The harvesian distance function is edited from https://www.kaggle.com/competitions/foursquare-location-matching/discussion/319853 and https://www.kaggle.com/competitions/recruit-restaurant-visitor-forecasting/discussion/48655

In [None]:
train_df = pd.read_csv("../input/foursquare-location-matching/train.csv")

In [None]:
train_df["city"].isnull().sum()/len(train_df)

In [None]:
print(train_df["latitude"].isnull().sum()/len(train_df))
print(train_df["longitude"].isnull().sum()/len(train_df))

The code above shows that there are 26% percent of city missing, which is about 300k rows.

In this notebook I use latitude and longitude info (which has no missing values) and the world-cities database, to calculate and assign the nearest city to each row

### Helper Functions

In [None]:
def harvesian(x_lats, y_lats, x_longs, y_longs):

    radius = 6371
    lats1 = x_lats.reshape((x_lats.shape[0],1))

    longs1 = x_longs.reshape((x_longs.shape[0],1))

    dlat=np.radians(y_lats - lats1)
    dlon=np.radians(y_longs - longs1)
    a = np.sin(dlat/2) * np.sin(dlat/2) + np.cos(np.radians(lats1)) \
        * np.cos(np.radians(y_lats)) * np.sin(dlon/2) * np.sin(dlon/2)
    c = 2 * np.arctan2(np.sqrt(a), np.sqrt(1-a))
    d = radius * c

    return d

### Finding Nearst City

In [None]:
cities_df = pd.read_csv("../input/world-cities/worldcities.csv")

In [None]:
y_lats, y_longs = cities_df["lat"].values, cities_df["lng"].values
'''
    n is the batch size of rows to calculate, since calculating the whold df at the same time\
    will produce a matrix of size 1138812*42905, which is very difficult to fit into memory.
    Therefore you can set the value of n based on your RAM.
'''

'''
n = 500
count = 0
while count < len(train_df):

    cut = train_df.loc[count:count+n,:]

    x_lats, x_longs = cut["latitude"].values, cut["longitude"].values

    res = harvesian(x_lats, y_lats, x_longs, y_longs)

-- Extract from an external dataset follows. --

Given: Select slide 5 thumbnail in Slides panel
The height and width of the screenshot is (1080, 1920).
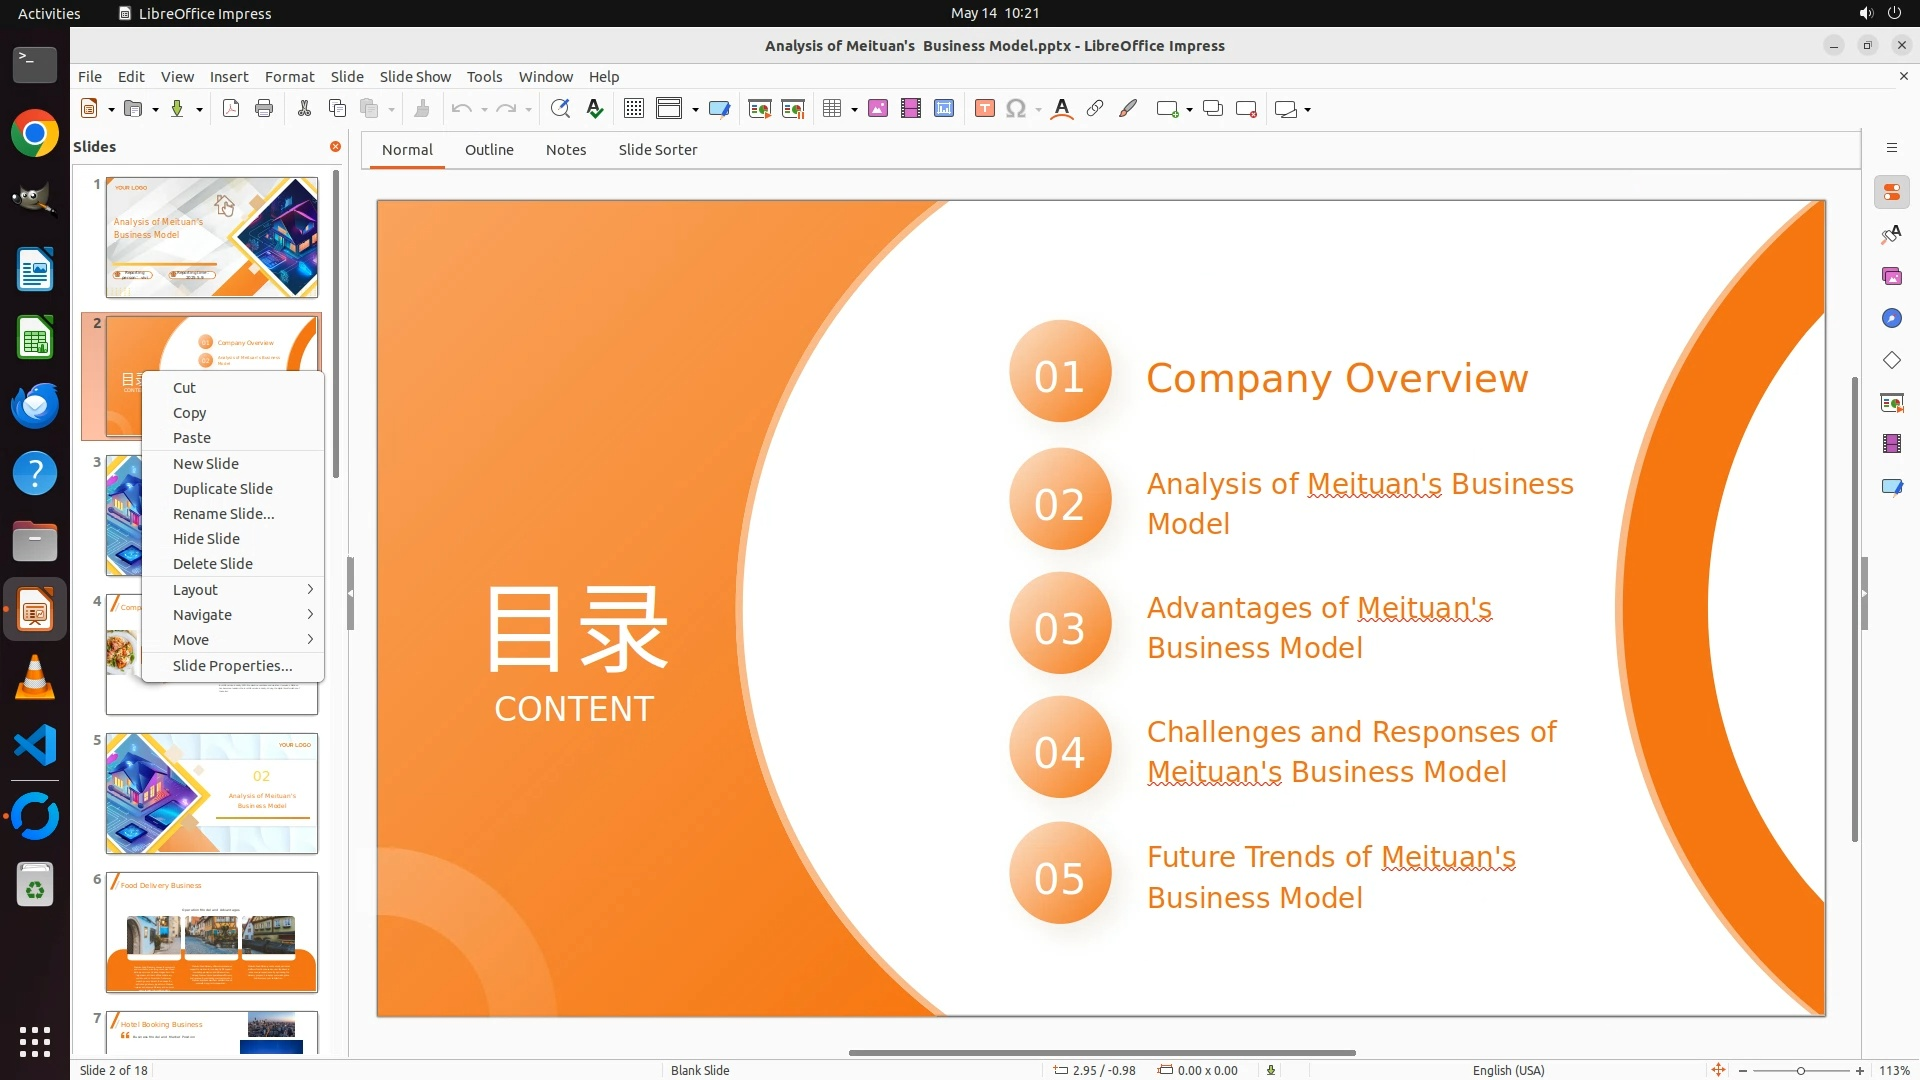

    indexes = res.argmin(axis=1)

    train_df.loc[count:count+n,"new_city"] = cities_df.loc[indexes,"city_ascii"].values
    train_df.loc[count:count+n,"new_country"] = cities_df.loc[indexes,"iso2"].values

    count += n
'''

I commented the above code because it runs too slow on kaggle cpu, therefore I just upload the result

If anybody knows ways to speed up this process, please leave a comment

In [None]:
# The result df from the previous cell
new_df = pd.read_csv("../input/code-output/new_train.csv")

## Analyse Differences

In [None]:
# Unique City Values
origin_num = new_df["city"].nunique()
new_num = new_df["new_city"].nunique()
print(f"Origin No of Unique Cities:{origin_num}, New No of Unique Cities:{new_num}")

In [None]:
# Null Values
new_df[["new_city","new_country"]].isnull().sum()

In [None]:
new_df[new_df["new_country"].isnull()]

The null values in new_country are because the iso2 code for Namibia is NA, which is missrecognized by pandas a null values

In [None]:
# Percent of new_country identical to the origin country
print(new_df[new_df["country"] == new_df["new_country"]].shape[0] / len(new_df))
# Percent of new_city identical to the origin city
print(new_df[new_df["city"] == new_df["new_city"]].shape[0] / len(new_df))

It seems that recorded and calculated country info are nearly the same

Cities however are quite different

In [None]:
# let's look at top differences
new_df[new_df["city"] != new_df["new_city"]]["new_city"].value_counts()

In [None]:
new_df[new_df["new_city"] =='Bangkok']["city"].value_counts()[:15]
# According to google map, Pathum Wan, Bang Rak and Wadhama appears to be districts of Bangkok (please correct me if i'm wrong)

In [None]:
new_df[new_df["new_city"] =='Jakarta']["city"].value_counts()[:15]
# It seems that most results are indeed Jakarta

In [None]:
new_df[new_df["new_city"] =='Moscow']["city"].value_counts()[:15]
# Moscow in different languages found in original df
# PS: Please forgive me for not sticking to the official language of each nation, I choose English only because of the uniformity

**The above cells shows that the process of allocate city base on coordinates not only fills nan values from the origin dataframe, but also groups together city names that are supposed to be the same.**

There is an old saying in China, "Cast a brick to attract jade", hope my commonplace work can inspire you to reach amazing results! (Don't forget to share your idea with us!)